Study objectives: The aim of this study was to evaluate the psychological and psychosocial impact of tracheostomy on the caregivers of patients who have undergone tracheostomies.
Setting: Rehabilitation facility.
Participants: Sixty-three lay caregivers of inpatients and outpatients with various underlying diseases who have undergone tracheostomies.
Methods: At the beginning of the study, the 63 caregivers completed a previously validated questionnaire designed to assess the problems related to caring for patients with chronic diseases. Approximately 1 year later, 40 of the 63 caregivers completed the same questionnaire a second time. The results were analyzed statistically in order to investigate the caregivers' perceptions of the factors associated with their own particular situation.

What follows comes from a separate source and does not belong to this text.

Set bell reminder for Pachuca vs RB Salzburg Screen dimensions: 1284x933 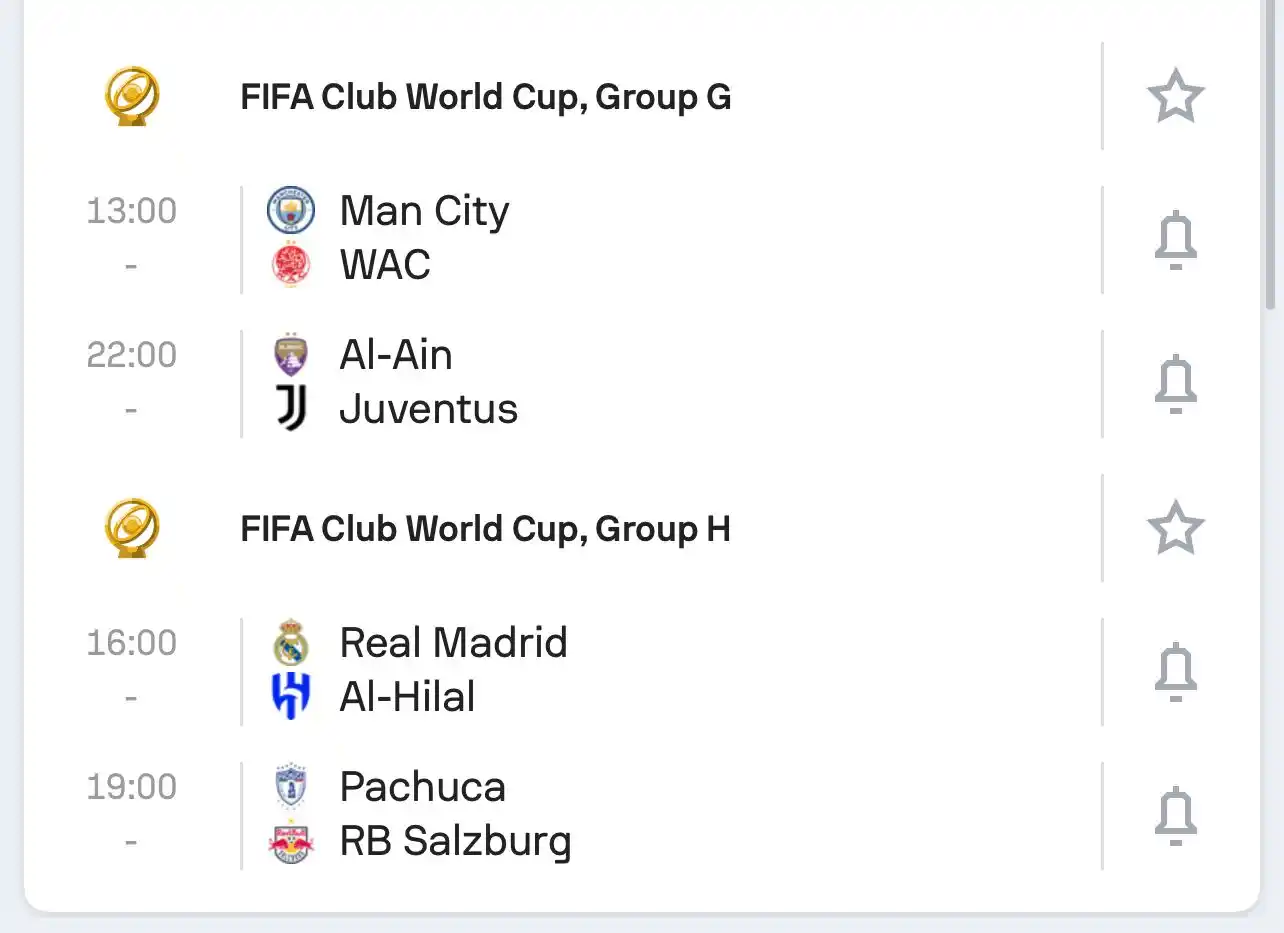pyautogui.click(x=1175, y=816)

Results: The answers of the 40 subjects who completed the questionnaire twice revealed the existence of perceived strain persisting over time, which was greater in female caregivers and in those caring for patients who had had a tracheostomy for < 14 months. The younger caregivers (age < 59 years) and those caring for patients receiving nocturnal ventilation expressed a continuing need for information about the disease. Finally, the caregivers said that they, as well as their patients led very restricted personal lives.
Conclusions: Tracheostomy causes a substantial amount of caregiver strain, which should be taken into account when deciding on any treatment plan.